INSTRUCTIONS TO FOLLOW: Repeat exactly the part of the rows below that opens with the line containing "Task: Close the Condition builder panel" and closes with the line containing "Action: [12, 14]", both lines included.

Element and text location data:
··········
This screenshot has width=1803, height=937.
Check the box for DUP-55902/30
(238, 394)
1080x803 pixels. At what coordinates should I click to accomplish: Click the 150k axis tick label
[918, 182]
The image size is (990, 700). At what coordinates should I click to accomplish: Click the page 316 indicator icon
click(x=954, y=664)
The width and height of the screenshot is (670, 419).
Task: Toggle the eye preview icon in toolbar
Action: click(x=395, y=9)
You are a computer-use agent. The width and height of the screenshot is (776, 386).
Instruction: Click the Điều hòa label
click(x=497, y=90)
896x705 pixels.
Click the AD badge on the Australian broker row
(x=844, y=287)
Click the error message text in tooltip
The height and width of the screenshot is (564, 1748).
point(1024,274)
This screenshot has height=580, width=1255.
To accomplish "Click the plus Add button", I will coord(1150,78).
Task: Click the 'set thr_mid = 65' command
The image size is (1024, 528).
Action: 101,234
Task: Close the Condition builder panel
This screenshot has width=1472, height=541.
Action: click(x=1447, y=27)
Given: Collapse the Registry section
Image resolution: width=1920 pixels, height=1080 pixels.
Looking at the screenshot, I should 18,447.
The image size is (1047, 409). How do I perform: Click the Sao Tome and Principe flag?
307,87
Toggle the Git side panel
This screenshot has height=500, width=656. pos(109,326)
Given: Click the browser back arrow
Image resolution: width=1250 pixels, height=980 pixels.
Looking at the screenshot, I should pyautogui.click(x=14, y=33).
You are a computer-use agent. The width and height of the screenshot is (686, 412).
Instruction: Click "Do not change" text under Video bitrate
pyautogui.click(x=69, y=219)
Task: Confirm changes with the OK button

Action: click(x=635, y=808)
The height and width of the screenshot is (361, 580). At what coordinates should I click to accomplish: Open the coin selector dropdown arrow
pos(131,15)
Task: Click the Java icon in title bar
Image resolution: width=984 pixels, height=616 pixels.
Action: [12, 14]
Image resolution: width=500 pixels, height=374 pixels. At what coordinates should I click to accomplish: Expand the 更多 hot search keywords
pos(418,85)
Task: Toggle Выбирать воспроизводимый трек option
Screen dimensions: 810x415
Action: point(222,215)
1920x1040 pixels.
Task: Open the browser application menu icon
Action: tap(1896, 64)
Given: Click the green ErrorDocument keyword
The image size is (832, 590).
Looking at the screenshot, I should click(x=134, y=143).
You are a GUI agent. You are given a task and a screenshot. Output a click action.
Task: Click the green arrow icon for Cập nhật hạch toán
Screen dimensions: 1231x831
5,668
··········
EXERCISE ANSWER:
Task: Close the Condition builder panel
This screenshot has width=1472, height=541.
Action: click(x=1447, y=27)
Given: Collapse the Registry section
Image resolution: width=1920 pixels, height=1080 pixels.
Looking at the screenshot, I should 18,447.
The image size is (1047, 409). How do I perform: Click the Sao Tome and Principe flag?
307,87
Toggle the Git side panel
This screenshot has height=500, width=656. pos(109,326)
Given: Click the browser back arrow
Image resolution: width=1250 pixels, height=980 pixels.
Looking at the screenshot, I should pyautogui.click(x=14, y=33).
You are a computer-use agent. The width and height of the screenshot is (686, 412).
Instruction: Click "Do not change" text under Video bitrate
pyautogui.click(x=69, y=219)
Task: Confirm changes with the OK button

Action: click(x=635, y=808)
The height and width of the screenshot is (361, 580). At what coordinates should I click to accomplish: Open the coin selector dropdown arrow
pos(131,15)
Task: Click the Java icon in title bar
Image resolution: width=984 pixels, height=616 pixels.
Action: [12, 14]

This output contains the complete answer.